Karena mencela, karena berpisah atau karena telah menjelaskannya kepada orang lain. Mereka merasa seperti mengkhianati pasangannya. Hal ini akan menjadi salah satu elemen yang membuat banyak perempuan korban kekerasan gender menarik kembali pengaduannya. Mereka merasa bersalah karena berbicara buruk tentang dia, meskipun mereka akhirnya menjelaskan apa yang terjadi. Selain itu, perempuan yang telah lama menjadi korban kekerasan gender dapat datang untuk mengintegrasikan ide dan pesan yang mereka terima dari penyerang. Mereka akhirnya menjadi apa yang diinginkan si penyerang.

7. Gangguan lampiran

Kesulitan mempercayai orang lain adalah hal biasa, mereka merasa tidak layak untuk dicintai atau dihormati, mereka menjaga jarak dari lingkungan karena takut menderita lagi, mereka menganggap lingkungan sebagai ancaman ...

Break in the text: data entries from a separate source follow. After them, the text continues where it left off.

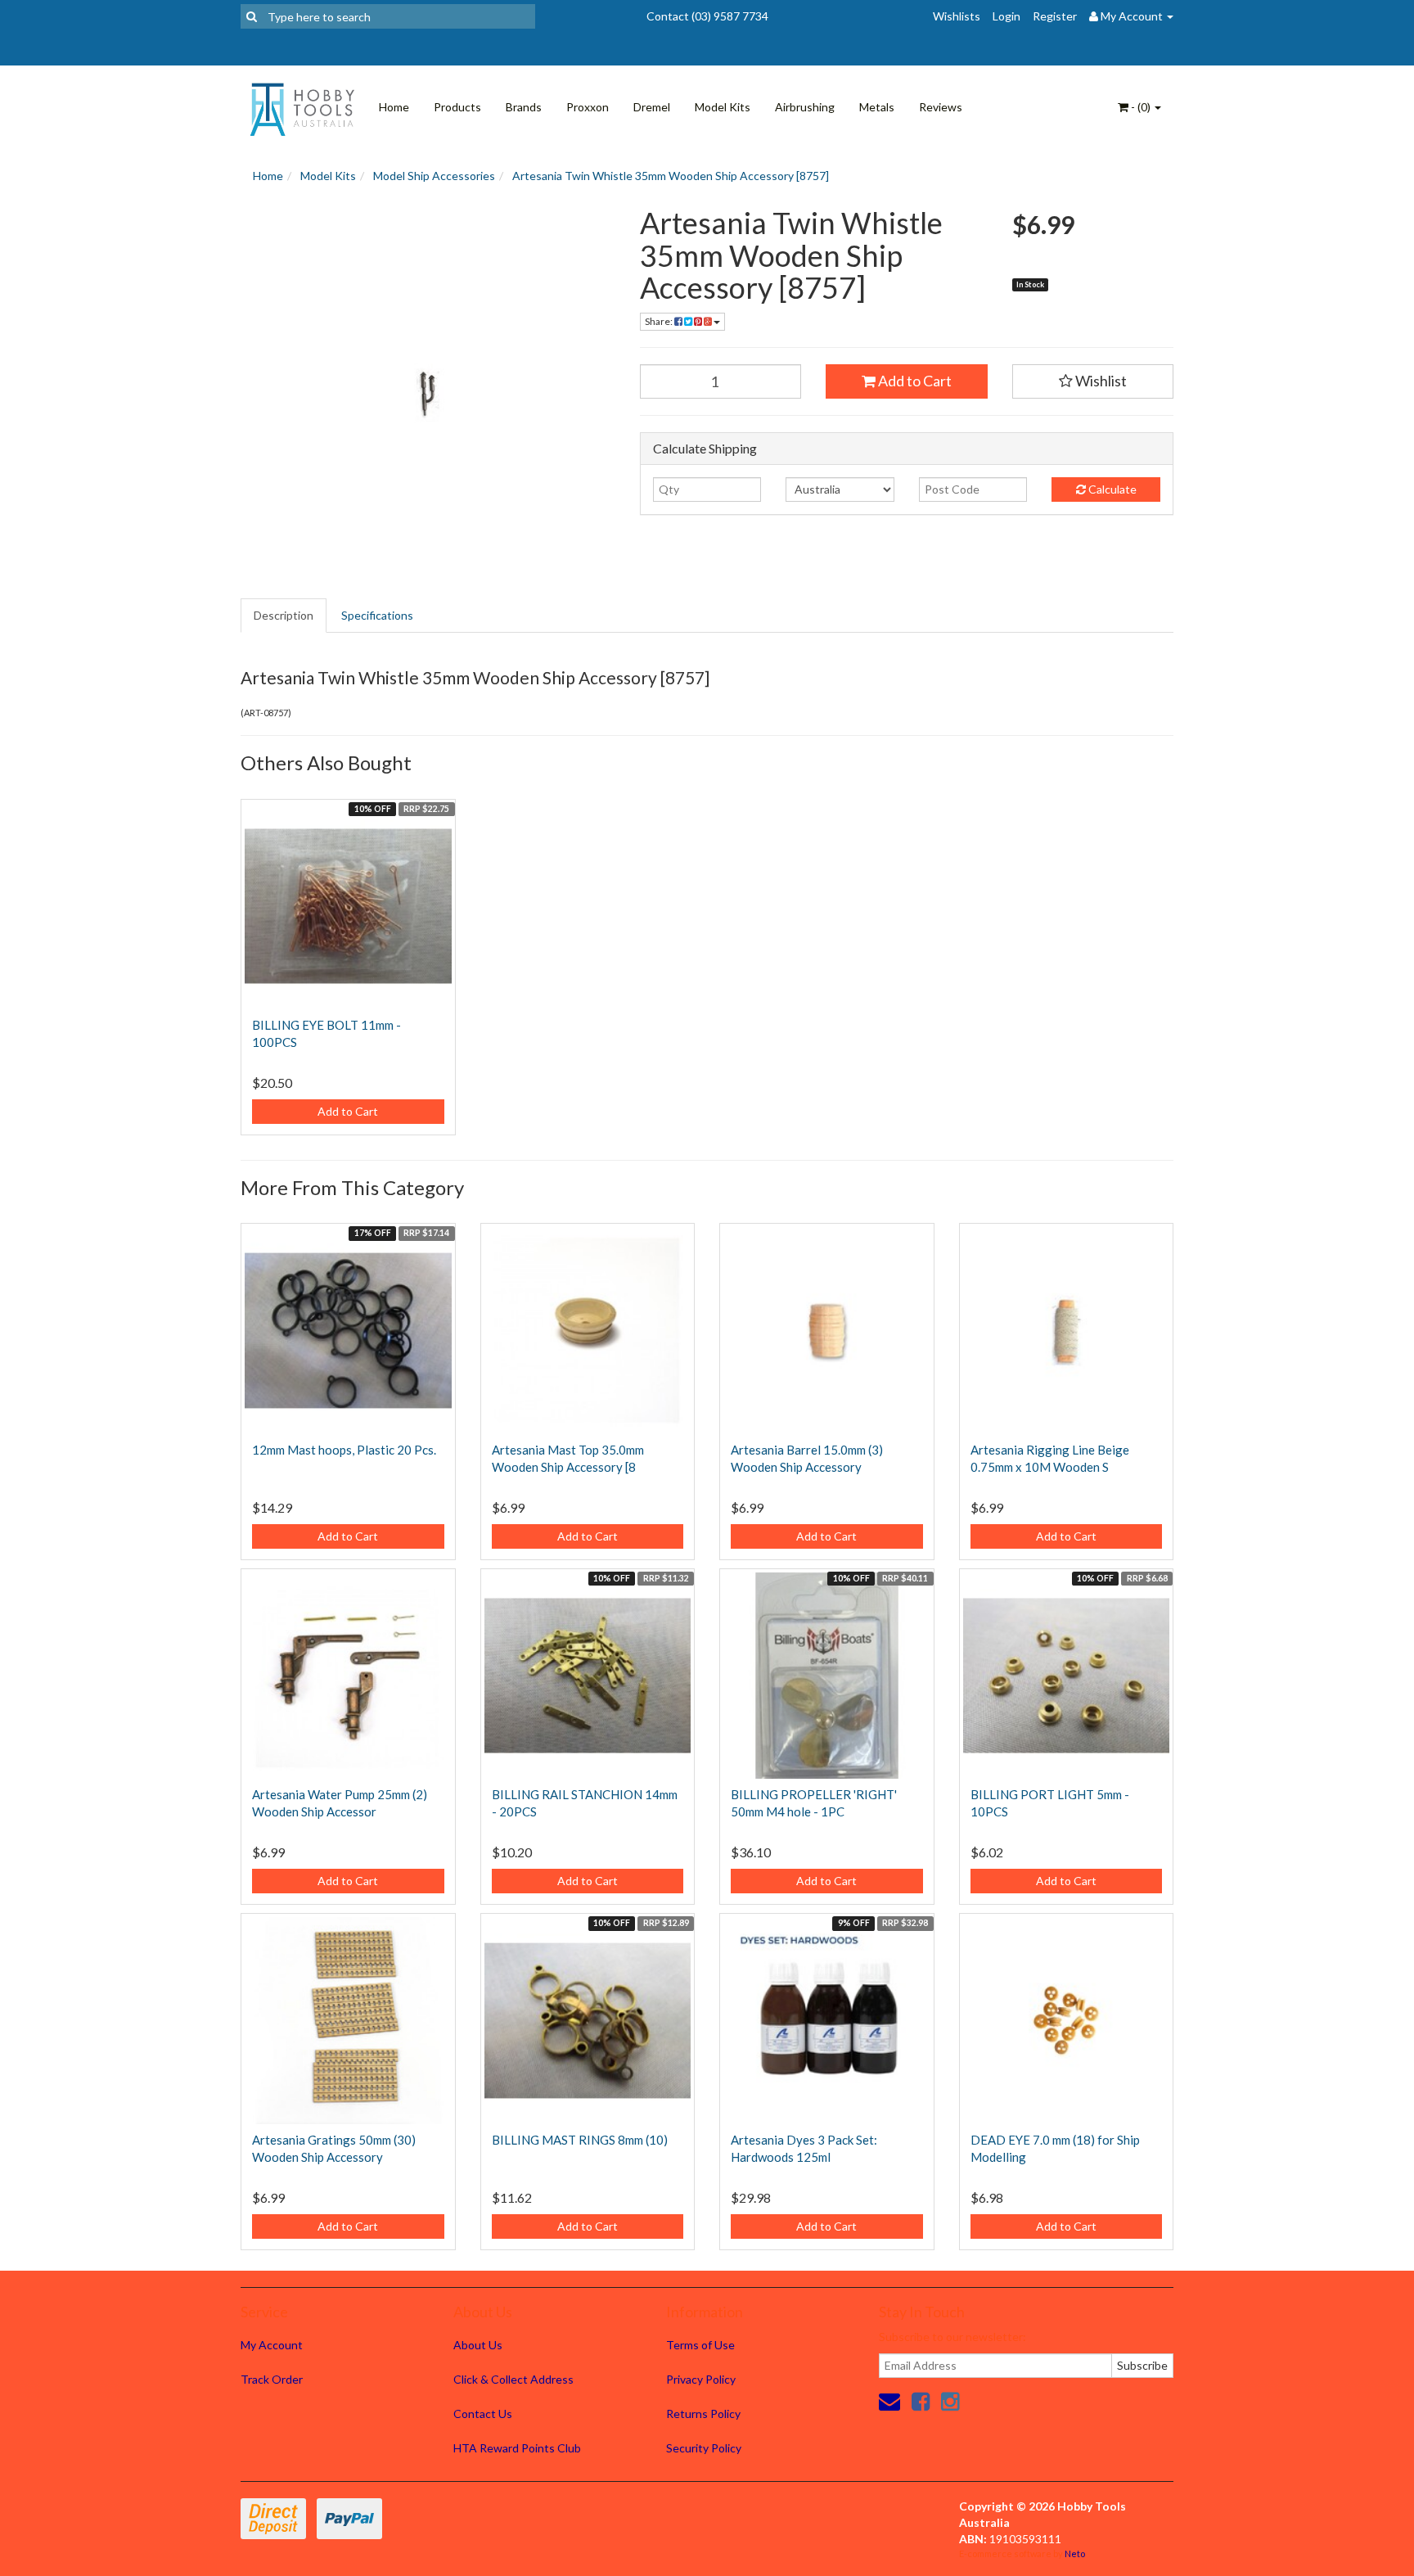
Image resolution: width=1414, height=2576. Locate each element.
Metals (876, 107)
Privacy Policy (701, 2379)
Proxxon (587, 107)
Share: (659, 321)
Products (457, 107)
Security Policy (703, 2448)
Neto (1075, 2553)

Di atas segalanya, ambivalensi afektif muncul: mereka tidak dapat memberi diri mereka "kemewahan" untuk memberikan diri mereka sepenuhnya dengan tulus dan terbuka untuk orang-orang yang menunjukkan kasih sayang kepada mereka, karena di masa lalu mereka melakukannya dan konsekuensinya adalah mengerikan. Dalam beberapa cara mereka mencoba untuk melindungi dari situasi kekerasan di masa depan. Situasi ambivalensi ini juga terjadi pada agresor, karena di salah satu bagian dari siklus kekerasan agresor meminta maaf kepada mereka (bulan madu: mereka merasa kasih sayang terhadapnya dan menganggapnya sebagai seseorang yang layak dicintai) dan pada fase berikut fase akumulasi ketegangan dan ledakan kembali (mereka merasa benci terhadap dia).

Referensi bibliografi:

  • Lorente Acosta, Miguel. (2009). Suami saya memukuli saya hal yang biasa: agresi terhadap istri. Fakta dan mitos. Planet: Barcelona.

  • Echebura, E., dan De Corral, P. (1998). Buku panduan kekerasan keluarga. Abad XXI Spanyol: Madrid.

  • Sekolah Tinggi Psikologi Resmi Gipuzkoa (2016). Manual Perhatian Psikologis untuk korban pelecehan seksis.

8 Psikolog Terbaik di Puerto Bans (Marbella)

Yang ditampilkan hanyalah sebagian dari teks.